Pour Fletcher, représentant des joueurs des Expos lors de son passage à Montréal, notamment lors de la grève de 1994, la mésentente doit porter sur quelque chose de plus important que la proportion de salaires qui sera versée par les propriétaires et le nombre de matchs qui seront disputés.

PHOTO ANDREW VAUGHAN, PRESSE CANADIENNE

Darrin Fletcher, des Expos, en 1997.

« Je ne comprends pas ce qui se passe. Il doit y avoir quelque chose de plus gros ou un élément qui m’échappe pour qu’ils ne s’entendent pas. Il me semble qu’avec tout ce qui se passe dans le monde actuellement, ça aurait dû être simple de mettre de l’eau dans son vin des deux côtés. Il doit y avoir autre chose.

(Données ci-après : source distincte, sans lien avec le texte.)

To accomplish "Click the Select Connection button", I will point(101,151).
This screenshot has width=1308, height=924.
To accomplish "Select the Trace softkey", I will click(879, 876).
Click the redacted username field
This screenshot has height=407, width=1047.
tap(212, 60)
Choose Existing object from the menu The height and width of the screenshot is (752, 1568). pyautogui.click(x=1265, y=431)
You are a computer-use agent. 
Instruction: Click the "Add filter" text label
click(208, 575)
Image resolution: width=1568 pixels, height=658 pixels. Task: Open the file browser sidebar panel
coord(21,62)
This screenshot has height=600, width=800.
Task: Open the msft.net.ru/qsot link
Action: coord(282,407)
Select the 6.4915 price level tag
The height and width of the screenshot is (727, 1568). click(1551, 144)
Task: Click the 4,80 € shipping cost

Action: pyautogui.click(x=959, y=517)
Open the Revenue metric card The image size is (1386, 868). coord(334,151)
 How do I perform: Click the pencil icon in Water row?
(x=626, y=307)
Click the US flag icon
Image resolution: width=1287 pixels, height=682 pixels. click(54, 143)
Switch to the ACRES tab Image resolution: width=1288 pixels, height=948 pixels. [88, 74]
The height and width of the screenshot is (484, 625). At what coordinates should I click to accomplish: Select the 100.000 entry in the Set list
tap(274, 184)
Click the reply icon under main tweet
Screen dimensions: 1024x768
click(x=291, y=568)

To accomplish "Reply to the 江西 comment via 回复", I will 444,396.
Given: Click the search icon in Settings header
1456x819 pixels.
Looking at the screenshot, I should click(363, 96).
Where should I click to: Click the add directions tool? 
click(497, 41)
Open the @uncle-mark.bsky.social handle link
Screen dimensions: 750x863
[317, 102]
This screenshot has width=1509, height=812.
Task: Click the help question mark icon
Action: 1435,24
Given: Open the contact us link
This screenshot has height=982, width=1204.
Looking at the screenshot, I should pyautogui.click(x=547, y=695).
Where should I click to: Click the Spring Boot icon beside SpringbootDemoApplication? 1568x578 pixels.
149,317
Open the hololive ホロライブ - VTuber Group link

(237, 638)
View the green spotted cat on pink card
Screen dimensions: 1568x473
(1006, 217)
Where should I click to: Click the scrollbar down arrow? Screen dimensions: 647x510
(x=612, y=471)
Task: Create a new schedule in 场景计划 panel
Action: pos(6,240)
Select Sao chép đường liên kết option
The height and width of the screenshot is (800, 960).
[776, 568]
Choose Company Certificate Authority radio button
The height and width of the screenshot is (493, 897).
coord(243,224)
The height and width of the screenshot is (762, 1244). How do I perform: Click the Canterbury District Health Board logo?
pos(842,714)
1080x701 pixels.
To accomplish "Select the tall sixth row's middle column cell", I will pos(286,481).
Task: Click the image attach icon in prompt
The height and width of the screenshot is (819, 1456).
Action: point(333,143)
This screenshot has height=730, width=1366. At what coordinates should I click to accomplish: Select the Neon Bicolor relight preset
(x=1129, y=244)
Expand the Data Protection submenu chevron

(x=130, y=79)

“Je comprends qu’il n’y a qu’une partie de l’argent habituellement disponible qui pourra être partagée cette année, mais je ne comprends pas pourquoi les propriétaires rechignent à payer 100 % du salaire des joueurs en proportion des matchs joués. Il s’agit d’une situation exceptionnelle et nous souhaitons tous qu’elle ne se reproduise jamais. Il y aurait dû avoir un peu de flexibilité des deux côtés. Oui, il y aura des pertes, mais le jeu doit reprendre », a indiqué celui qui a aussi défendu les couleurs des Dodgers et des Phillies au cours de sa carrière de 14 saisons.

Mercredi, le Baseball majeur a déposé une quatrième offre aux joueurs, qui n’y avaient pas répondu au moment d’écrire ces lignes. Fletcher, qui ne voit aucun lien entre ce conflit et celui de 1994, croit que la lenteur des négociations a peut-être quelque chose à voir avec la prochaine convention collective, qui doit être négociée à la fin de la saison 2021.

« C’est la seule chose qui me vienne en tête. Il faut que ce soit quelque chose de ce genre qui empêche les négociations pour 2020 d’aller de l’avant. Je ne peux pas croire qu’il ne s’agisse que d’une question de nombre de matchs et de salaire au pro rata. Il me semble que tout le monde devrait prendre un pas de recul et s’entendre. Il faut qu’il y ait quelque chose de lié aux négos de 2021 pour que ça retarde de la sorte. »

Si les propriétaires se sont résignés à payer le plein salaire aux joueurs, ceux-ci doivent retourner sur le terrain, estime Fletcher, qui craint que le baseball ne manque de temps.

« Ils parlaient de la date du 4 juillet, mais ça commence à être trop serré. Ils parleraient maintenant du 19. Une chose est certaine, je ne laisserais pas les choses aller jusqu’en août. Il y aura alors d’autres sports qui se mettront en branle, dont la NBA et la NFL, et les gens oublieront alors le baseball. La MLB manquera le bateau si elle ne commence pas en juillet.

“Je me répète, mais c’est une situation exceptionnelle qui demande des mesures exceptionnelles. »

Les partisans souhaitent que les deux parties aient bien saisi son message. Fletcher croit que oui.

« Le baseball semble toujours trouver une façon de s’entendre à la dernière minute ; je crois que ce sera encore le cas cette fois-ci », a-t-il dit, juste avant d’ajouter : « sauf une fois, en fait ».